Records excerpted from a collection:
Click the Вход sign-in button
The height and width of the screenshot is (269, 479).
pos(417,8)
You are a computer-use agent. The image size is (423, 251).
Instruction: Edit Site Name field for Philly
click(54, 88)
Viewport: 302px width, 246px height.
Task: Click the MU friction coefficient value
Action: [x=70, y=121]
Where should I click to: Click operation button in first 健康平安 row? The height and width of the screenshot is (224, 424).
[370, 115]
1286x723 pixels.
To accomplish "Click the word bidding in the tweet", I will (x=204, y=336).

==

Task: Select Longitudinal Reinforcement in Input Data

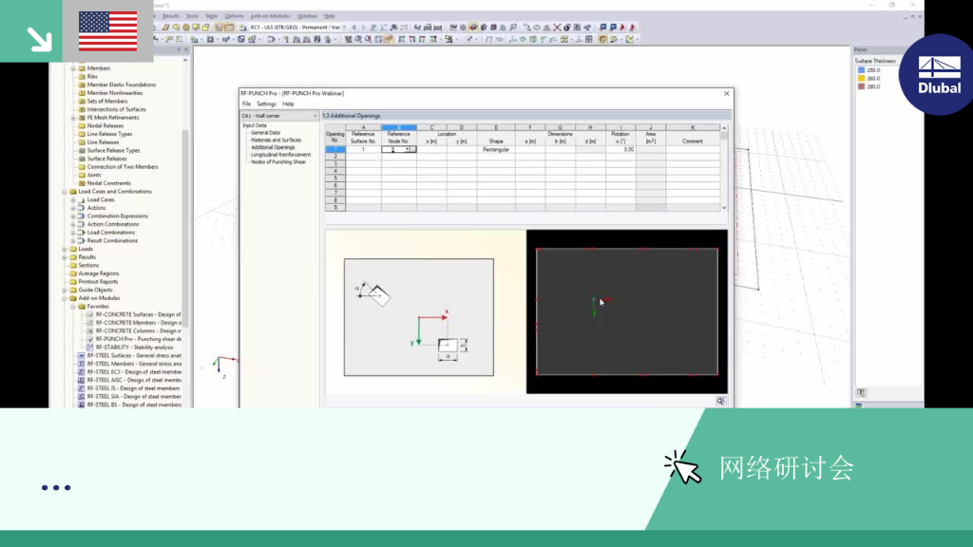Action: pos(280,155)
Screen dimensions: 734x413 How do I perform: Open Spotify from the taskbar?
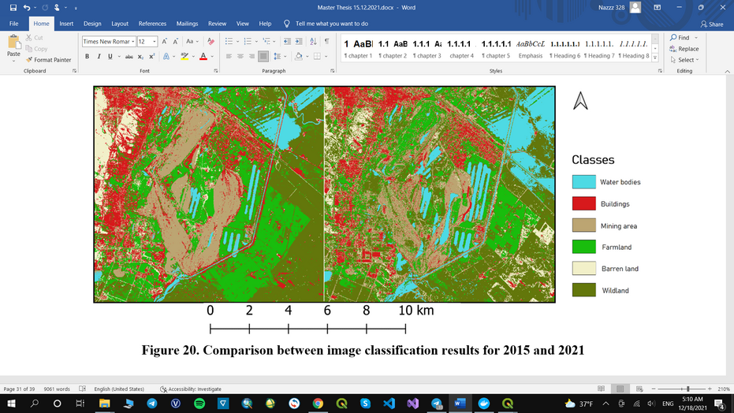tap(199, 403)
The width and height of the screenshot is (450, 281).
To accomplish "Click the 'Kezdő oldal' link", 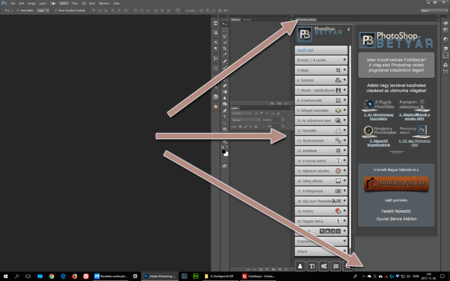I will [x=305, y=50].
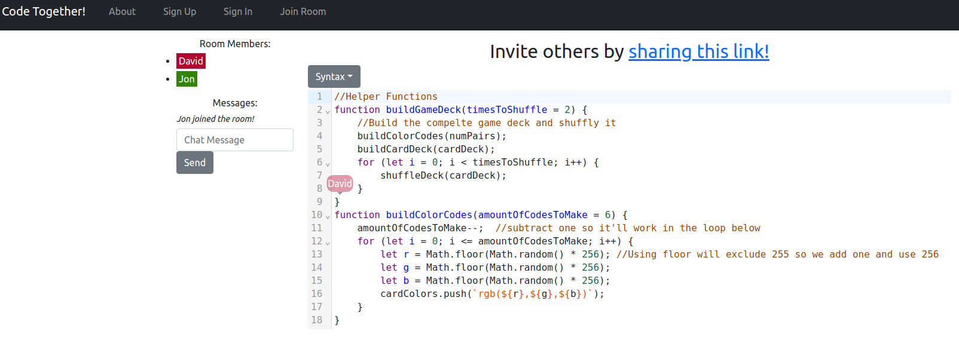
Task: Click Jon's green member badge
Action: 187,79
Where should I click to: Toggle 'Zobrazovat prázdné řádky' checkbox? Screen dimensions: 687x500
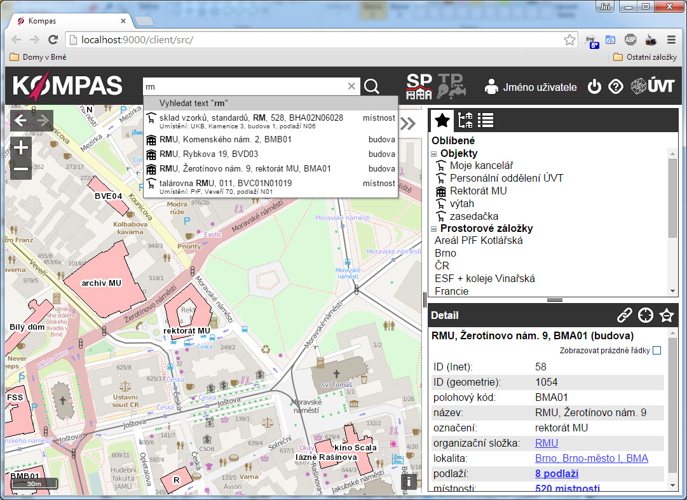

...

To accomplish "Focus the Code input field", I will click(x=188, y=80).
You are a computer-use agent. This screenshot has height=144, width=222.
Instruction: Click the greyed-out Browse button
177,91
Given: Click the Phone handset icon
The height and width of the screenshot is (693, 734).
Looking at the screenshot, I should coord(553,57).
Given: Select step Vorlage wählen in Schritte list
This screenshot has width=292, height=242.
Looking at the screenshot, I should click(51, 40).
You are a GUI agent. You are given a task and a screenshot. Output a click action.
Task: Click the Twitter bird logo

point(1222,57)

### What to work on
Your answer should be one number: the count of lines in the records above that contain "computer".

### Exercise response
2